This is to me an amusing perceptual phenomenon: the French tricolour comes in two varities: the navel ensign above, and the national flag below. The naval ensign was designed to be better distinguished by having unequal sized bands in a ratio. The French national flag's bands are equal:
|French National Flag|
National flag: 1:1:1.
Naval ensign: 30:33:37
Currently, the flag is 50 percent wider than its height (i.e. in the proportion 2:3) and, except in the French Navy, has stripes of equal width. Initially, the three stripes of the flag were not equally wide, being in the proportions 30 (blue), 33 (white) and 37 (red). Under Napoleon I, the proportions were changed to make the stripes' width equal, but by a regulation dated 17 May 1853, the navy went back to using the 30:33:37 proportions, which it continues to use.
Where the 30:33:37 ratio came from, I could not find any experimental basis for it. Perhaps they worked it out by trial-and-error. Or wild guessing.
The reason why they went back to the 30:33:37 ratio is because the flapping of the flag in the wind makes portions farther from the halyard seem smaller, and the red might not show well if there's little breeze.
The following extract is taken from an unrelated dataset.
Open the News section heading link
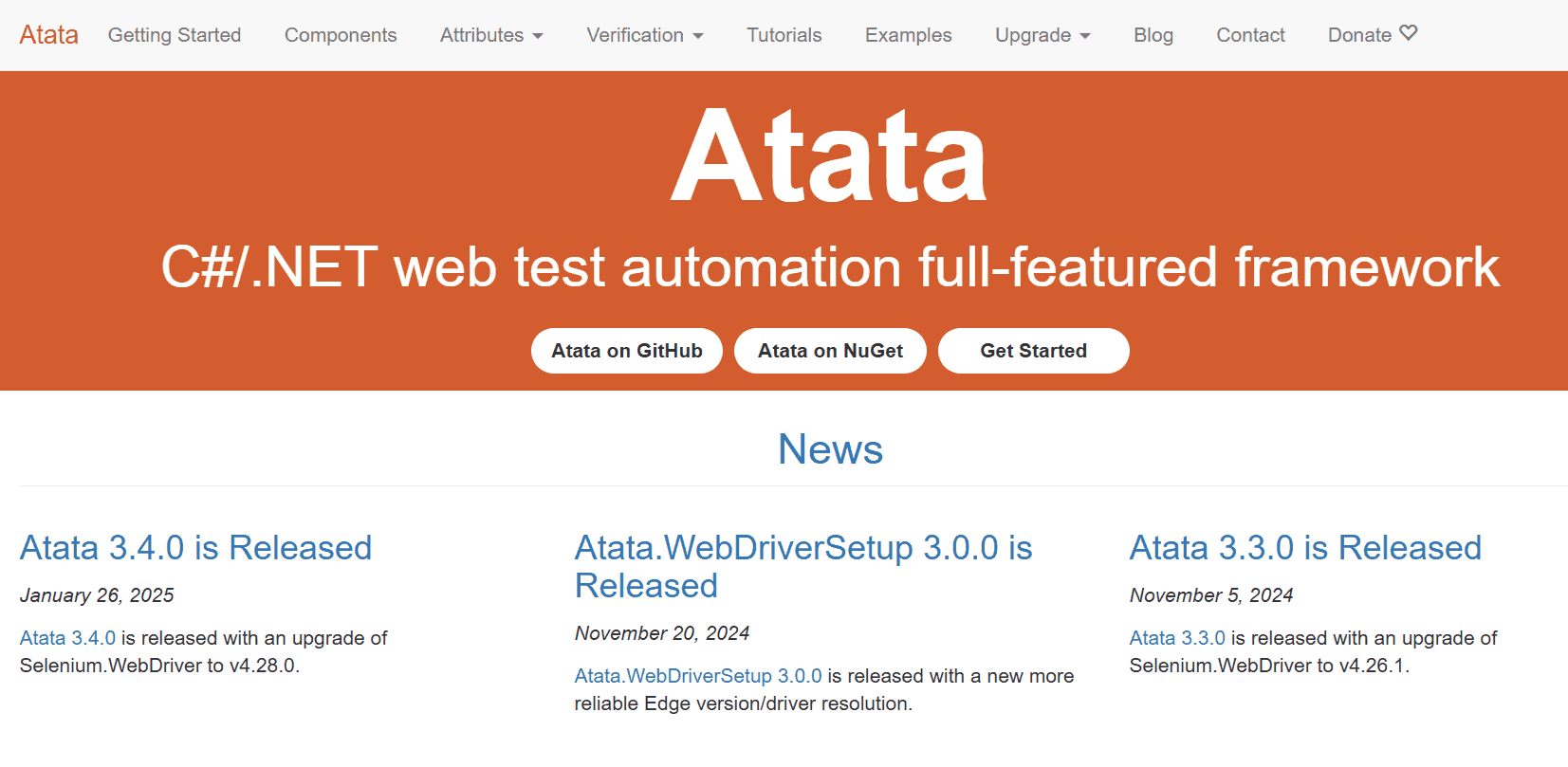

I looked to determine whether other national flags also used disparate bands, and could not find other examples. For example, Ireland and Coté d'Ivorie uses green, white, and orange bands of the same size (1:1:1). Belgium used black, yellow and red bands in the 1:1:1 ratio. But then, do those countries have a navy? Italy has one; but its naval ensign has a crest in the middle of the white part.